Autotune, num_stages, and pitfalls

You can write a Triton kernel. Now we make it fast. Three knobs the autotuner sweeps — tile sizes, num_warps, num_stages — and the pitfall checklist that explains why the same kernel is fast in one shape and slow in the next.

What the autotuner actually does

@triton.autotune(
    configs=[
        triton.Config({'BM':128,'BN':128,'BK':32}, num_warps=4, num_stages=3),
        triton.Config({'BM':128,'BN':256,'BK':32}, num_warps=8, num_stages=3),
        triton.Config({'BM':64, 'BN':64, 'BK':64}, num_warps=4, num_stages=4),
    ],
    key=['M', 'N', 'K'],     # ← the cache key
)
@triton.jit
def my_kernel(...): ...

On the first call with a new (M, N, K) tuple:

Triton compiles every config (in parallel where possible).
Runs each one a few times to find the fastest.
Caches the winner under the cache key.
Subsequent calls with matching (M, N, K) skip the search — instant lookup.

Picking the key is the most important design choice. Two failure modes:

Key too narrow	Key too wide
You key on `M` only but perf also depends on `N`. The autotuner caches a config that's good for one (M, N) but slow for another with the same M.	You key on `M, N, K, dtype, batch, num_heads`. Every distinct input hits a fresh autotune sweep, paying ~500ms on the first call.

Rule of thumb: key on the dimensions that change the optimal tile size. For a matmul, that's (M, N, K). For a softmax kernel, just (N) — the number of rows doesn't affect the per-row config.

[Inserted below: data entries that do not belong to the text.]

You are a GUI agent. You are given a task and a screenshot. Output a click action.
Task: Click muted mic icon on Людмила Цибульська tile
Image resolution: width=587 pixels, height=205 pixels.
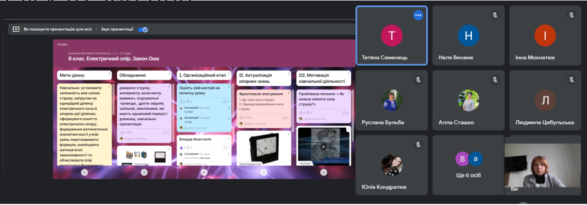pyautogui.click(x=572, y=80)
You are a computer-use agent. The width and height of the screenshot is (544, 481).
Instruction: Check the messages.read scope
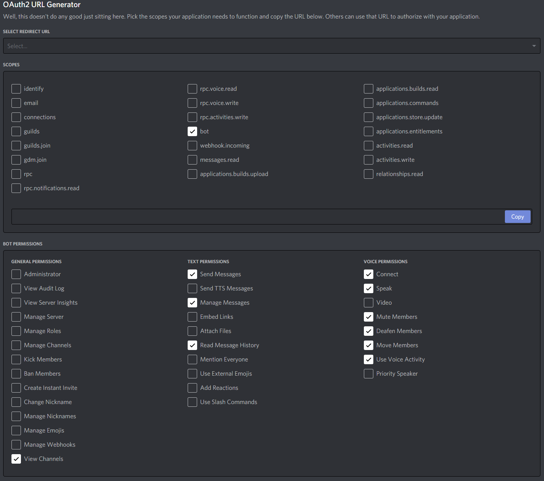pyautogui.click(x=192, y=159)
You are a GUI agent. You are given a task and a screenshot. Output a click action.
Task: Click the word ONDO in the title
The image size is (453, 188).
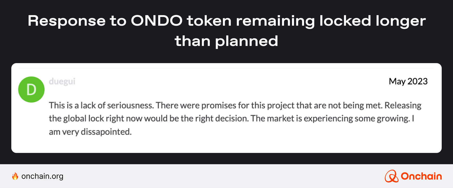(157, 21)
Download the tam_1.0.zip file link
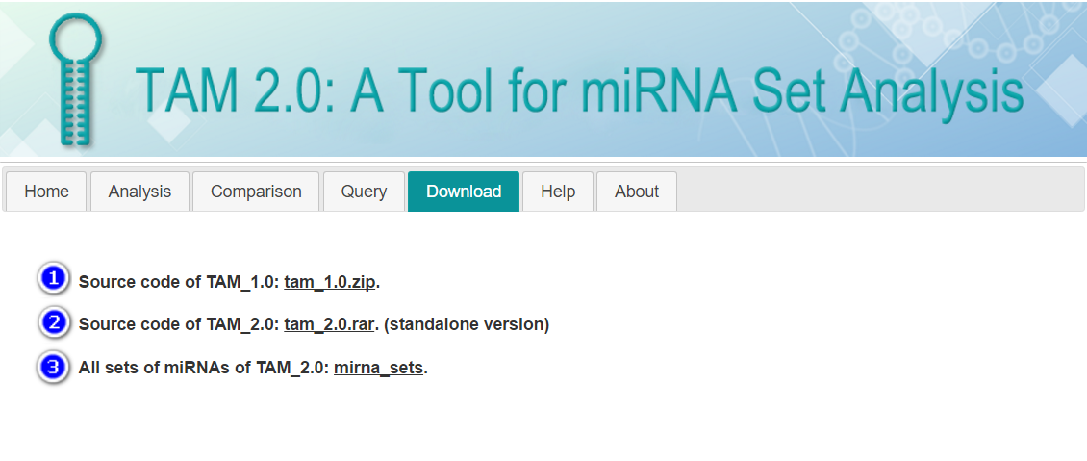This screenshot has height=461, width=1087. pos(330,282)
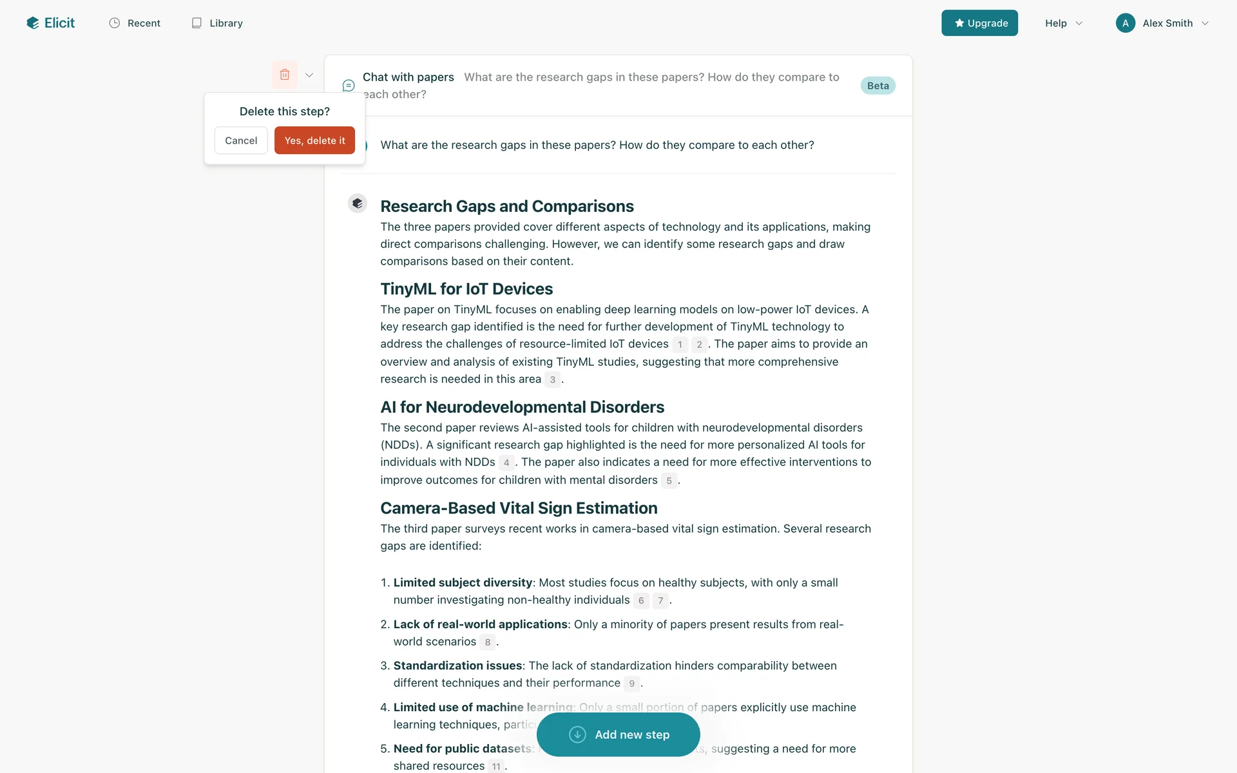Screen dimensions: 1237x773
Task: Open the Help dropdown menu
Action: click(x=1063, y=23)
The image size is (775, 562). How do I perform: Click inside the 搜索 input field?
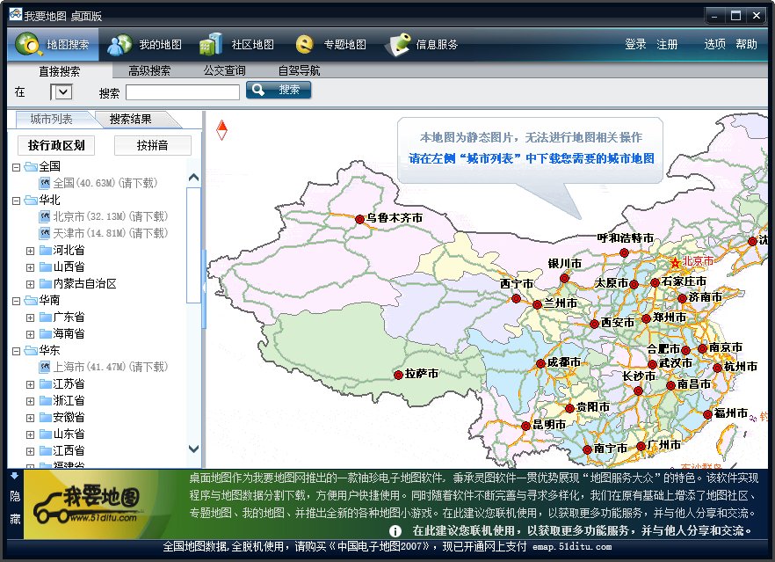pyautogui.click(x=183, y=91)
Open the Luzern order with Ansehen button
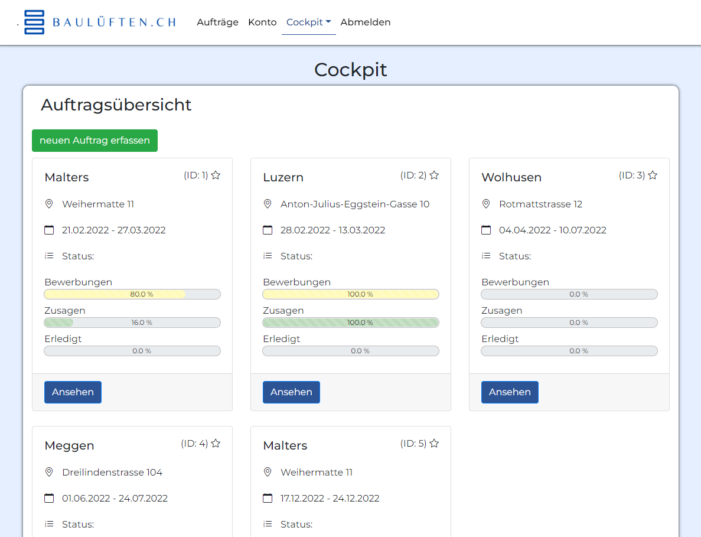The width and height of the screenshot is (701, 537). click(x=291, y=392)
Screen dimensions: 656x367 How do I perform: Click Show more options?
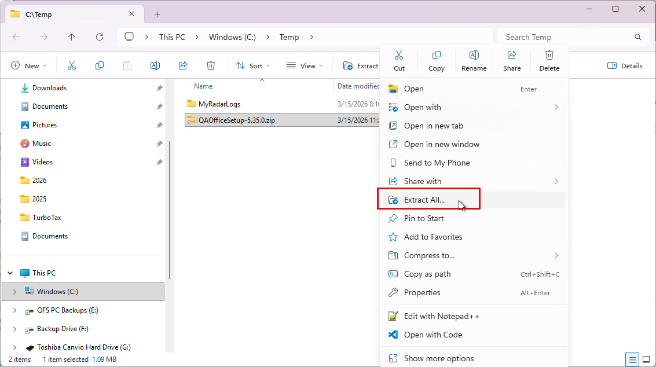click(438, 358)
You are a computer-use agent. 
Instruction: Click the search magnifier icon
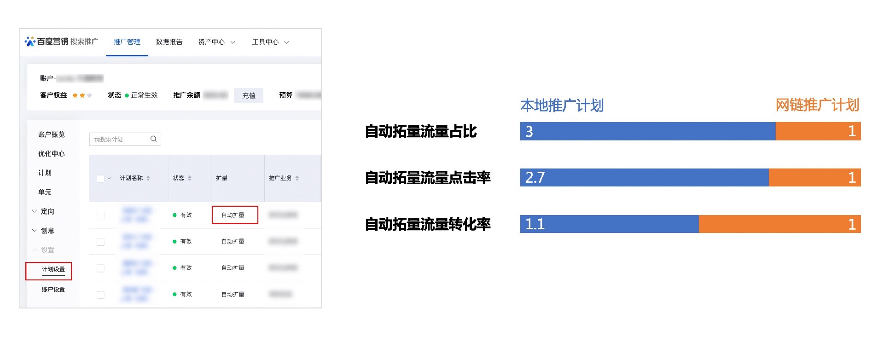[153, 139]
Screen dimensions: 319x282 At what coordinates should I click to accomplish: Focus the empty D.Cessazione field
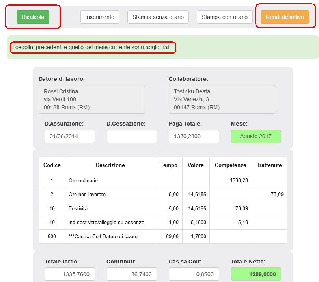pos(132,136)
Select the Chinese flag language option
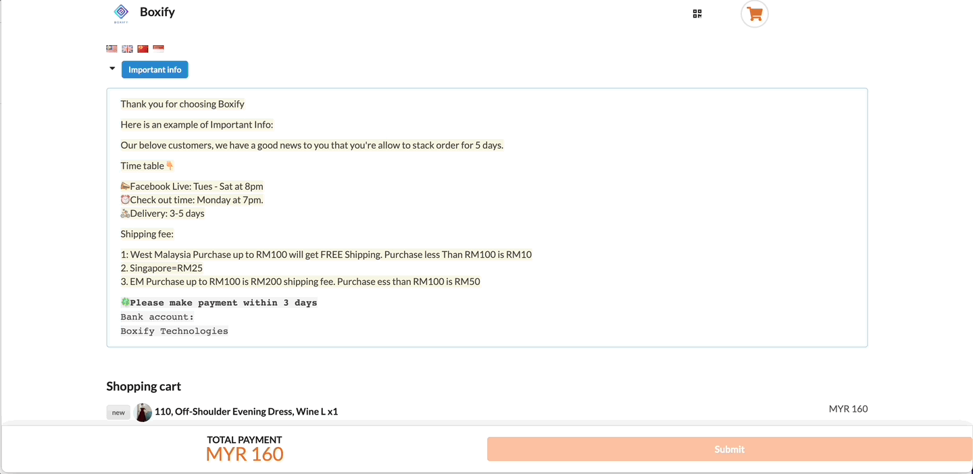This screenshot has width=973, height=474. tap(142, 48)
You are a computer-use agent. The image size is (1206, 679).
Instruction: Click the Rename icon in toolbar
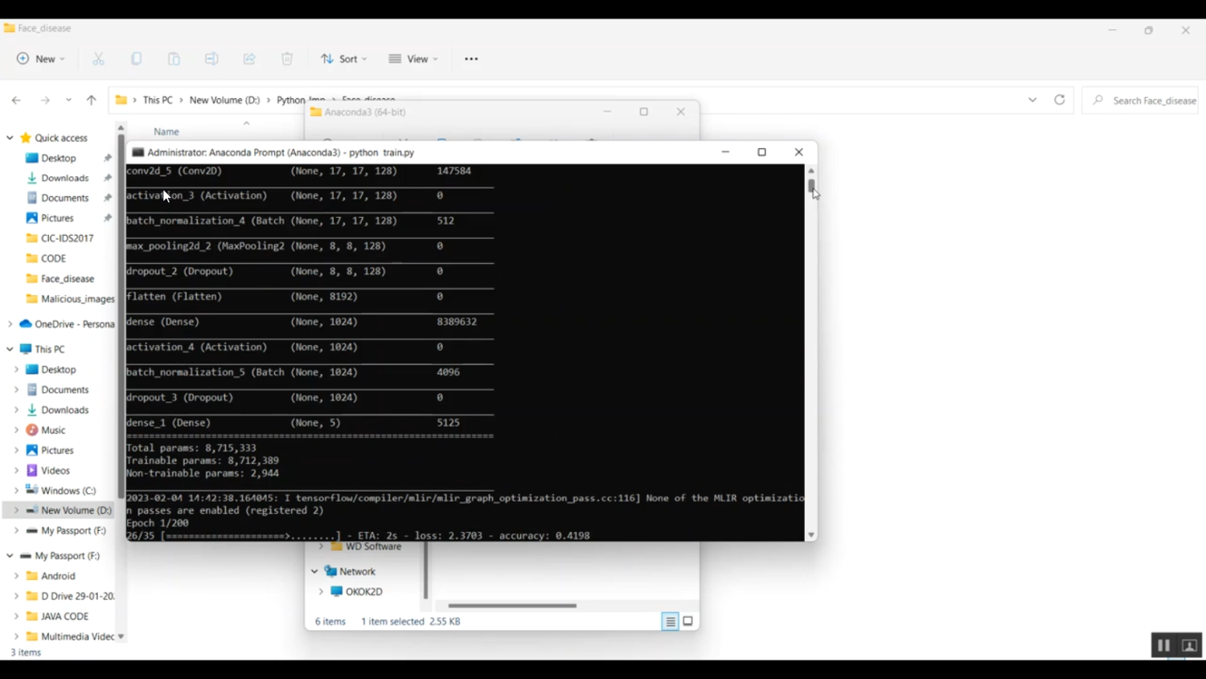click(x=211, y=59)
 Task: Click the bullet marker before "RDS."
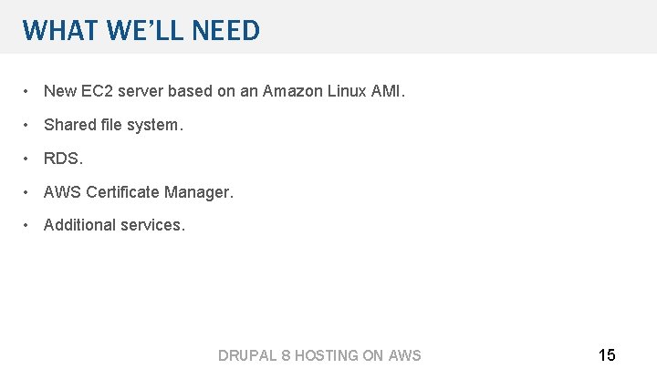[28, 159]
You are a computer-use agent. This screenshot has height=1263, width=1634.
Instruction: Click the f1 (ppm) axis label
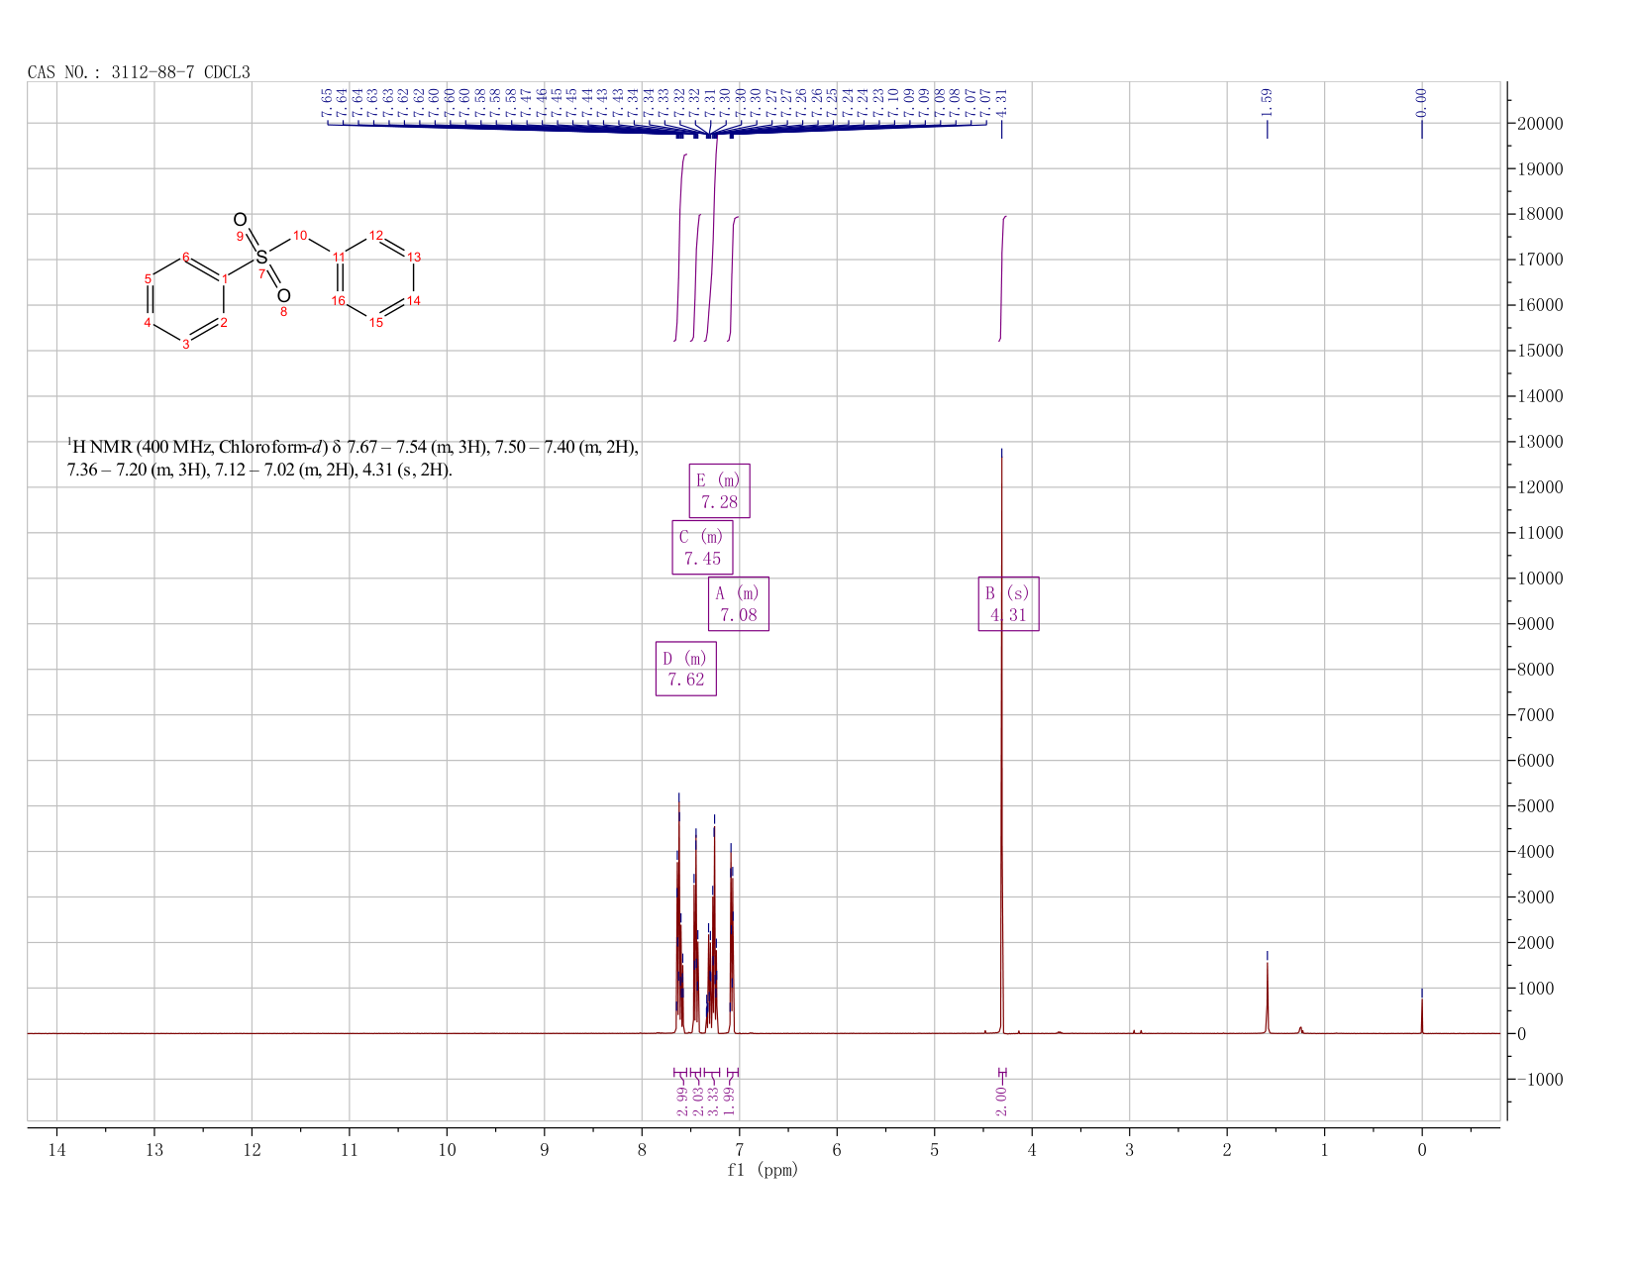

num_warps — warps per program

The number of 32-lane warps the compiler will use to execute your tile. Effect:

More warps = more parallelism within one tile, more registers used overall, lower per-warp register pressure. Better for compute-bound tiles where you want lots of mma in flight.
Fewer warps = each warp does more work, fewer cross-warp barriers, more registers per warp (so larger acc tiles without spill). Better for memory-bound tiles where one warp can saturate HBM.

Common values: 4 or 8. For very large tiles (BM·BN ≥ 32K) try 16. Triton enforces num_warps · 32 ≤ 1024 (max threads per block).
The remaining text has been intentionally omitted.